> Aim of the exercise:
Filter the records, keeping every line that has the string "near".

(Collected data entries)
>>>

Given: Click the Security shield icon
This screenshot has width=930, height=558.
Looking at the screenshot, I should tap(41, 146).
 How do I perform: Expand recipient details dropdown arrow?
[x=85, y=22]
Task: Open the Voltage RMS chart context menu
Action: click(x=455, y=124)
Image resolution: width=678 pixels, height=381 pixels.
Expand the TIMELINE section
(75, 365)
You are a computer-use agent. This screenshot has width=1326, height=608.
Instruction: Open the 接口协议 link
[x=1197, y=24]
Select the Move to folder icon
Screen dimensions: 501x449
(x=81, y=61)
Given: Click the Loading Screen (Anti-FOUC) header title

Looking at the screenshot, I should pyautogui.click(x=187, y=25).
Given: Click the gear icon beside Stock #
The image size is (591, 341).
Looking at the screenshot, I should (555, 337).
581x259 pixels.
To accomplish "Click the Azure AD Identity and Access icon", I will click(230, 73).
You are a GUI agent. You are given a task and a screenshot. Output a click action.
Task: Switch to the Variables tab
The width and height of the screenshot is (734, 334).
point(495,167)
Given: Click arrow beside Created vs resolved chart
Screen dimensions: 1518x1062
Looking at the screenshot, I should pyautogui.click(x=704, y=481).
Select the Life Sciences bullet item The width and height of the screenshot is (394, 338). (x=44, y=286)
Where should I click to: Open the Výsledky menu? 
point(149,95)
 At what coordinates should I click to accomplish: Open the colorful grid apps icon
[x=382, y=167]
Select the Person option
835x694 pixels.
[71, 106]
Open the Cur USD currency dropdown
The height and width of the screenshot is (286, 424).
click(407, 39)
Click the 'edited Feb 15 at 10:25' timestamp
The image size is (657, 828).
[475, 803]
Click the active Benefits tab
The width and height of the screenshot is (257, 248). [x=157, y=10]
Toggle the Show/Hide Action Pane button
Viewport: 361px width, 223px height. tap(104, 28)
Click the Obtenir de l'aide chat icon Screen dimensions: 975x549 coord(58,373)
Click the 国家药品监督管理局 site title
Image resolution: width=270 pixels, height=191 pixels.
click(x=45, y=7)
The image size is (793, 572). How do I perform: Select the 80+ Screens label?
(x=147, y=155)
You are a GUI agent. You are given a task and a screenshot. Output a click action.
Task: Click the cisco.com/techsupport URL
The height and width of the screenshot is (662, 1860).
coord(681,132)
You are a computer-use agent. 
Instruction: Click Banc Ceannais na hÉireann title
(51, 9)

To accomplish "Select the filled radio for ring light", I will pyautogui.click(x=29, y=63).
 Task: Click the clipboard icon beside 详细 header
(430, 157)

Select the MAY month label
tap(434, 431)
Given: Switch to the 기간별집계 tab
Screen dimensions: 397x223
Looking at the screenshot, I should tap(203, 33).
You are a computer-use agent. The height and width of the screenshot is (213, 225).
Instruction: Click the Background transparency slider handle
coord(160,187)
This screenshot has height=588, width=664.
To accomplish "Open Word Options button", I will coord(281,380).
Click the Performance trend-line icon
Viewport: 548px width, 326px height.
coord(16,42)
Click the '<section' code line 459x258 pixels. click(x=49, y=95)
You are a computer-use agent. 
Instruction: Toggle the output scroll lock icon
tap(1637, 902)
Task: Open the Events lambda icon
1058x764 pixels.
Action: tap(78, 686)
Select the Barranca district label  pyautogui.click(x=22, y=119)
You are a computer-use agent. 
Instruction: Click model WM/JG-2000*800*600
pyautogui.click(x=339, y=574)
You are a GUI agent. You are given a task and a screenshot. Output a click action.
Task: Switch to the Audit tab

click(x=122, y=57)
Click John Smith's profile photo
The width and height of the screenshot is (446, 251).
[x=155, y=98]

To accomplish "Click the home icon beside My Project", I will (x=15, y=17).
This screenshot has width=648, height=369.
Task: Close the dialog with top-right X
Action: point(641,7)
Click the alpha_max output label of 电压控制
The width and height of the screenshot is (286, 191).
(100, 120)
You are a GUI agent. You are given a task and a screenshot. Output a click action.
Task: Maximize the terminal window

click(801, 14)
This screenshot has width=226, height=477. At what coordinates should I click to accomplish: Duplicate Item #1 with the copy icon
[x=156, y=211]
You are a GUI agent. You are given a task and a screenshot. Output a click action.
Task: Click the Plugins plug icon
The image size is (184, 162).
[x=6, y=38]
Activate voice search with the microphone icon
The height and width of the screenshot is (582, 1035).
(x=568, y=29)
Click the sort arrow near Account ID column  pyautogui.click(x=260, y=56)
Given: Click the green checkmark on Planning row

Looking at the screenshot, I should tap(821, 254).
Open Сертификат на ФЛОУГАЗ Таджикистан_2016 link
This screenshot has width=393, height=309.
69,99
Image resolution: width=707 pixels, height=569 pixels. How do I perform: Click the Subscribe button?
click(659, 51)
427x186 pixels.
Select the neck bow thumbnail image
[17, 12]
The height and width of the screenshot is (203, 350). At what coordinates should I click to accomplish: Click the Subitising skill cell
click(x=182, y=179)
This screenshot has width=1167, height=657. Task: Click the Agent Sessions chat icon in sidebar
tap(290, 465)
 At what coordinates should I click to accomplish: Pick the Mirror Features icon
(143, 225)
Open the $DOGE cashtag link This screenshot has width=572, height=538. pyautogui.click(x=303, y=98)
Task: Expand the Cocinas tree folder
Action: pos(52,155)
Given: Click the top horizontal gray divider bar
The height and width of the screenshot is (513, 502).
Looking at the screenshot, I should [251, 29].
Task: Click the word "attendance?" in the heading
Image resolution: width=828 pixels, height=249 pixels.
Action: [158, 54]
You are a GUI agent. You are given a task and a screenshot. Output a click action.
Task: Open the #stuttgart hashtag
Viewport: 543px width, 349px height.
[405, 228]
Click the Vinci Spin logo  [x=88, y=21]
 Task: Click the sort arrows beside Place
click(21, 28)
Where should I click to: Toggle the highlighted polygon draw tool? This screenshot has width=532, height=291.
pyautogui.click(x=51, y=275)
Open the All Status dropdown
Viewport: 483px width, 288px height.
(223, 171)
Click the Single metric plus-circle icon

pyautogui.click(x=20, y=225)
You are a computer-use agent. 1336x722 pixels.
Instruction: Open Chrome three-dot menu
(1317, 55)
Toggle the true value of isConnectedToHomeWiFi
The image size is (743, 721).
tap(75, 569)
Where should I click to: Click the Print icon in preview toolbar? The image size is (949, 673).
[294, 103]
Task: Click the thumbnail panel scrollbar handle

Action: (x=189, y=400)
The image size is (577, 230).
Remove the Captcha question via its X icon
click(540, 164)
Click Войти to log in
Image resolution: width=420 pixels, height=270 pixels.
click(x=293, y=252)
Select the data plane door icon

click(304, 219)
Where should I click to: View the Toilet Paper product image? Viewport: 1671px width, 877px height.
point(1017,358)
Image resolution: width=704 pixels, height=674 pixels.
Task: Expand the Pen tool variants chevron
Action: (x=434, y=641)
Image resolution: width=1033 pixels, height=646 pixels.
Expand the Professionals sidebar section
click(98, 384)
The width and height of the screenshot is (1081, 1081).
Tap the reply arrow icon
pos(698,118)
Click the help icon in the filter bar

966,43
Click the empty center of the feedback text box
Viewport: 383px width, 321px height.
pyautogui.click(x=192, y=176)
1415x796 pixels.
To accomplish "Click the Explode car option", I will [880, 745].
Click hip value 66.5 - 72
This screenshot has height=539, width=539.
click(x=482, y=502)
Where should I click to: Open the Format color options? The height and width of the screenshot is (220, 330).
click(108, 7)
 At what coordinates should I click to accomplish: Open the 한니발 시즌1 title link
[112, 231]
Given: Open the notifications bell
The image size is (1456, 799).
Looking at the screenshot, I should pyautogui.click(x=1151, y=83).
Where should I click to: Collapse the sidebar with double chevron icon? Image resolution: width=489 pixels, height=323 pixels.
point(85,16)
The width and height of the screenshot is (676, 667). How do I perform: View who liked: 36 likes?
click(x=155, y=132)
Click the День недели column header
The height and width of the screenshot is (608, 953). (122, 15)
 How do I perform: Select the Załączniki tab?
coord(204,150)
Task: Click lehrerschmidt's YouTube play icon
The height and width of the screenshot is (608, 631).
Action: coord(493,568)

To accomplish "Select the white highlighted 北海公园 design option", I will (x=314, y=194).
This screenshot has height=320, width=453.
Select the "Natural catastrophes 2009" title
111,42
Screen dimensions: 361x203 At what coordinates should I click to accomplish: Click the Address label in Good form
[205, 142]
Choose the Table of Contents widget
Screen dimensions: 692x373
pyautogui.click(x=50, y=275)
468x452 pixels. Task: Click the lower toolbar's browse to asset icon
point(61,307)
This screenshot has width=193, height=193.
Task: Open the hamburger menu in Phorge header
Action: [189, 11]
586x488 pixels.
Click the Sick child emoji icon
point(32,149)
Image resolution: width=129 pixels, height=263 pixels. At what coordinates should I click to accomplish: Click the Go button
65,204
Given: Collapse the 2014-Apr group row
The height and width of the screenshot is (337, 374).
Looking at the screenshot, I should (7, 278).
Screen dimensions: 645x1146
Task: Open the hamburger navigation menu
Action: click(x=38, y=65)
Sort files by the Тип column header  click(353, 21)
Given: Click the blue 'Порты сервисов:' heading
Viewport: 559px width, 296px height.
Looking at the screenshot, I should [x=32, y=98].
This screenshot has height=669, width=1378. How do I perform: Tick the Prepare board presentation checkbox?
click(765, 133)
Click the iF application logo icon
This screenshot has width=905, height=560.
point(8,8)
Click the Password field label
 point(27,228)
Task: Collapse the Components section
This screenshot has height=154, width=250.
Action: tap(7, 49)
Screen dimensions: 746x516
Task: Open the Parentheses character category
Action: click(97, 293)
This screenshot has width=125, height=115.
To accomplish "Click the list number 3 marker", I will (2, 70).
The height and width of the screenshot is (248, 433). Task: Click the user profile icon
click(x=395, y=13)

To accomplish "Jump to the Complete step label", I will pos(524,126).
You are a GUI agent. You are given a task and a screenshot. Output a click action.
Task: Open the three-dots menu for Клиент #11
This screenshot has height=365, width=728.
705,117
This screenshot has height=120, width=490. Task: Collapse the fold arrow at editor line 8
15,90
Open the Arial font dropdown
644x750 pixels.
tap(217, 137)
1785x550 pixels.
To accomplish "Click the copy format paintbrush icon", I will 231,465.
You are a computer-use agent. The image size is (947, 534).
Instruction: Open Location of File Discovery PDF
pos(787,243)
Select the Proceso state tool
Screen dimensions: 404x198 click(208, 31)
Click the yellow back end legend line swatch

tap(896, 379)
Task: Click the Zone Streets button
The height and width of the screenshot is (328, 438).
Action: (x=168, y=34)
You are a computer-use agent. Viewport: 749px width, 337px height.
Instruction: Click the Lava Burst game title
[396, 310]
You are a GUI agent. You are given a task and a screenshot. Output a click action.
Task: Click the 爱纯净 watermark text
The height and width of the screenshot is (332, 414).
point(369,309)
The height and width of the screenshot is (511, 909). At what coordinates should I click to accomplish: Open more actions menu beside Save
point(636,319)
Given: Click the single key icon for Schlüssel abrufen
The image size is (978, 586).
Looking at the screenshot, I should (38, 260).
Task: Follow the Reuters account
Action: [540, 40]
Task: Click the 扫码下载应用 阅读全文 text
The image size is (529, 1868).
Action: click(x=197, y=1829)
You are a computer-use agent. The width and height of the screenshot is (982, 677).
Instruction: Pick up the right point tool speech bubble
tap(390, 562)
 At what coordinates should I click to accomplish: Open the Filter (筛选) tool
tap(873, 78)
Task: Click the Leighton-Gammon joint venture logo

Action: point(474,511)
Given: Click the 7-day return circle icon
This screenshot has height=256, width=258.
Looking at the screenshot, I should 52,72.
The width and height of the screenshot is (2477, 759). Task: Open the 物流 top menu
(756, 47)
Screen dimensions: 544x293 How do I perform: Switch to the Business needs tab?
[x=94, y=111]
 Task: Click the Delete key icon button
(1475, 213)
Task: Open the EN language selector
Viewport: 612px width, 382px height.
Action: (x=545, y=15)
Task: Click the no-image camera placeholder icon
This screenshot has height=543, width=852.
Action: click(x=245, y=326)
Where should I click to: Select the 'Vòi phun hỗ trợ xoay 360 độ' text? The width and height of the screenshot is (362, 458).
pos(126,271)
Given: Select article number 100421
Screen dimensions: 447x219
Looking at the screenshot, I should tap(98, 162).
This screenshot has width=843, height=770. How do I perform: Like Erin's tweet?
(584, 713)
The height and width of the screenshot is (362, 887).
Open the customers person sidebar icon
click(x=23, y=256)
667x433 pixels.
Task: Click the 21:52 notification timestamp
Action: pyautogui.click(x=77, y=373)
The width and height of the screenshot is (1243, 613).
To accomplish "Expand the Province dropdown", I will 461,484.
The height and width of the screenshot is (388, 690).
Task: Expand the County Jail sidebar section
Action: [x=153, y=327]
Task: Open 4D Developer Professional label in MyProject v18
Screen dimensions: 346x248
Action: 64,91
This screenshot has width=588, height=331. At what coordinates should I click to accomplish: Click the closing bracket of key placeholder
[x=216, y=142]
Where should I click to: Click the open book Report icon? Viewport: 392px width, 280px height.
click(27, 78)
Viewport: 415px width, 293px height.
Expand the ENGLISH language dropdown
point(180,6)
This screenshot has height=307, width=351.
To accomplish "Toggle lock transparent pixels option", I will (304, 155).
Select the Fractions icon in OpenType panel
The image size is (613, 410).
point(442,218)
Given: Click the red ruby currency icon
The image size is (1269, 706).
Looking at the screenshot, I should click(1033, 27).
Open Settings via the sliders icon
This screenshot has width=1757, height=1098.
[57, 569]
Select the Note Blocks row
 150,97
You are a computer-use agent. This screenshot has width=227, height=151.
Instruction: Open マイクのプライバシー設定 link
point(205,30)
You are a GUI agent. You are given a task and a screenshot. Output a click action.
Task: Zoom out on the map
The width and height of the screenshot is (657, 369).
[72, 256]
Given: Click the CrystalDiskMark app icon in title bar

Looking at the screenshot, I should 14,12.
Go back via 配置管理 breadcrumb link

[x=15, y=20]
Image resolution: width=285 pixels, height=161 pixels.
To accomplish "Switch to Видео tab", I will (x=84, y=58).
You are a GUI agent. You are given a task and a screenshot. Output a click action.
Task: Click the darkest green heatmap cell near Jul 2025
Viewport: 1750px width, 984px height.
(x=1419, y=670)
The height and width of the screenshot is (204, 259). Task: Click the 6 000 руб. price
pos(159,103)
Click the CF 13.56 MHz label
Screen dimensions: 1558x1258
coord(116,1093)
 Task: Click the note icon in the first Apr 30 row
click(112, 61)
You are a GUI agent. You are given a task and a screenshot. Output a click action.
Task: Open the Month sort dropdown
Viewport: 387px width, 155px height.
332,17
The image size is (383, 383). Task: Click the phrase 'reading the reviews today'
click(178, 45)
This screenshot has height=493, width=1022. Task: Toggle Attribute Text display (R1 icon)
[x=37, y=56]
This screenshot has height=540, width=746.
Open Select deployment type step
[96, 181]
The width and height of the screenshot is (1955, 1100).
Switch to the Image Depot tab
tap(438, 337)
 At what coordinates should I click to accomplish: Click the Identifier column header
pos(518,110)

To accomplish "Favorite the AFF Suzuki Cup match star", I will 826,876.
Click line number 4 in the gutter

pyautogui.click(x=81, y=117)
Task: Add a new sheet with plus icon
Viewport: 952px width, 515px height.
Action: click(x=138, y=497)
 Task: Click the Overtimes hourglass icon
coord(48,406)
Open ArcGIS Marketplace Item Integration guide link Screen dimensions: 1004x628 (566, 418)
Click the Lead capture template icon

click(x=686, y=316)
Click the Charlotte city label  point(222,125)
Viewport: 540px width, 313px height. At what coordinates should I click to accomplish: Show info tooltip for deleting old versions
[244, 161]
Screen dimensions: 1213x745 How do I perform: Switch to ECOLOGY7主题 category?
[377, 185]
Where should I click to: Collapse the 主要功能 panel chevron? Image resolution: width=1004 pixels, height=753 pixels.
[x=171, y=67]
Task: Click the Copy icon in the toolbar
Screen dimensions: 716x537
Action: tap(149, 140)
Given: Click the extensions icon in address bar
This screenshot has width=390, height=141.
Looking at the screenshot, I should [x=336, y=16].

<<<

> Answer for the task:
Click the sort arrow near Account ID column  pyautogui.click(x=260, y=56)
Task: Click the darkest green heatmap cell near Jul 2025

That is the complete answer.